Les demandes des ex-skieuses ont été bien reçues par le gouvernement du Québec et celui du Canada. Le ministre québécois de l’Éducation, Sébastien Proulx, a déclaré que son équipe était déjà à pied d’œuvre dans ce domaine : « Le message que je veux lancer aujourd’hui à ces gens, ces femmes qui se sont présentées avec beaucoup de courage devant les caméras, et à tous ceux qui pratiquent un sport, c’est qu’il faut les protéger, il faut mettre les mesures pour s’assurer que lorsque, comme société, on supporte les fédérations, ce soit fait dans un contexte où l’environnement est sain et sécuritaire ».

Du côté du gouvernement canadien, on fait valoir que plusieurs fédérations sportives ont déjà intégré un certain nombre de ces mesures. On promet que des annonces seront faites prochainement concernant ces changements : « Nous avons aussi mis en place un Groupe de travail sur l’égalité des sexes dans le sport, formé de leaders du monde du sport, qui a pour mandat de se pencher sur plusieurs enjeux, notamment celui du harcèlement dans le sport. De plus, nous sommes en train de revoir nos politiques de financement afin de nous assurer que les organisations continuent de promouvoir des environnements sains et sans harcèlement. Nous allons annoncer un renforcement de nos politiques dans les prochaines semaines » a précisé par courriel l’attachée de presse de la ministre intérimaire des Sports Kirsty Duncan. 

Certaines fédérations sportives ont déjà mis en place des mesures intéressantes, comme Synchro Canada qui a fait former ses athlètes, ses entraîneurs et ses bénévoles aux notions de respect, de harcèlement, d’intimidation, avant les JO de Rio en 2016. Un premier pas intéressant, mais il faut aller encore plus loin. 

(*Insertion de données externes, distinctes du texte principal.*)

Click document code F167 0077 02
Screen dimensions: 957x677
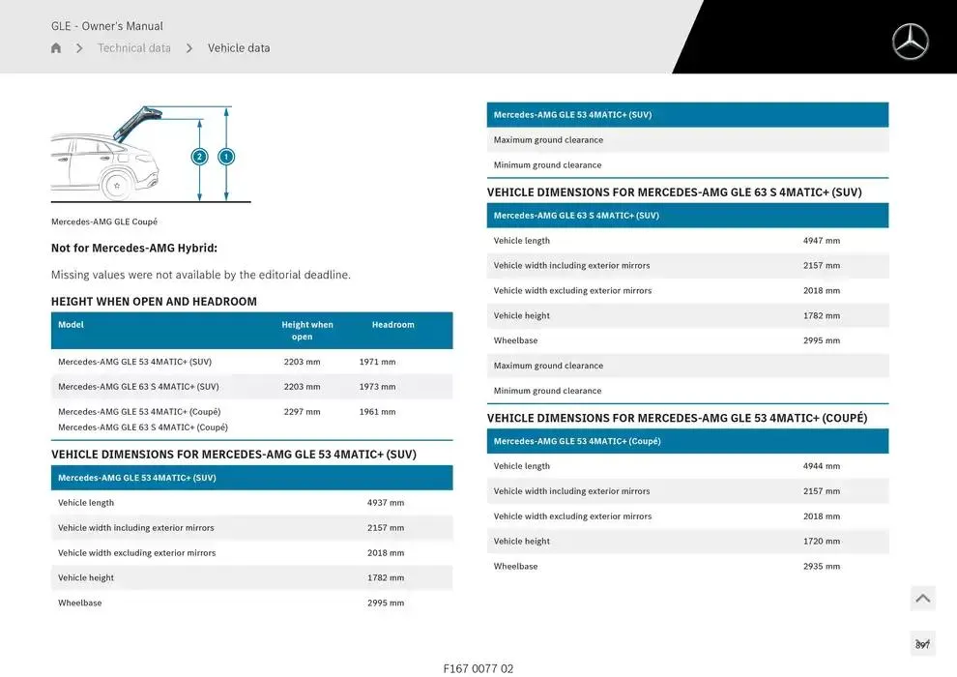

La balle est maintenant très clairement dans le camp des pouvoirs publics. Mais dans leur combat, ces sportives de haut niveau ont trouvé beaucoup de soutien, à commencer pour leur combat judiciaire.

D'autres voix se font entendre

En soutien à ces quatre ex-skieuses, quatre autres femmes sont sorties de l’ombre, elles aussi victimes de Bertrand Charest : Émilie Cousineau est l’une des 9 victimes de l’entraîneur, Allison Forsythe, Katie Bertram et Gillian McFetridge sont les trois autres plaignantes, pour lesquelles Bertrand Charest n'a pas été condamné. Elles réclament elles aussi des changements rapides dans le monde du sport au Canada pour mettre les jeunes à l’abri de tels abus. 

Des histoires d’horreur du même genre, il y en a beaucoup dans le merveilleux monde du sport. Beaucoup trop. Au Canada ou ailleurs. Des vies d’adolescentes – puis d’adultes – détruites par des entraîneurs-agresseurs qui profitent de leur relation d’autorité, du manque d’expérience de ces jeunes, de leur naïveté, de leur jeunesse, de leur passion pour leur sport et leur ambition pour atteindre leurs buts pervers et leur petit plaisir vicieux. Un entourage complaisant qui ferme les yeux sur l’inacceptable pour ne pas nuire à la réputation de tel ou tel club sportif, telle ou telle fédération, tel ou tel organisme et qui sont presque aussi coupable que l’agresseur en question. C’est zéro tolérance. Cela ne doit plus survenir. Merci, mesdames les skieuses, d’avoir eu le courage de venir le dire publiquement.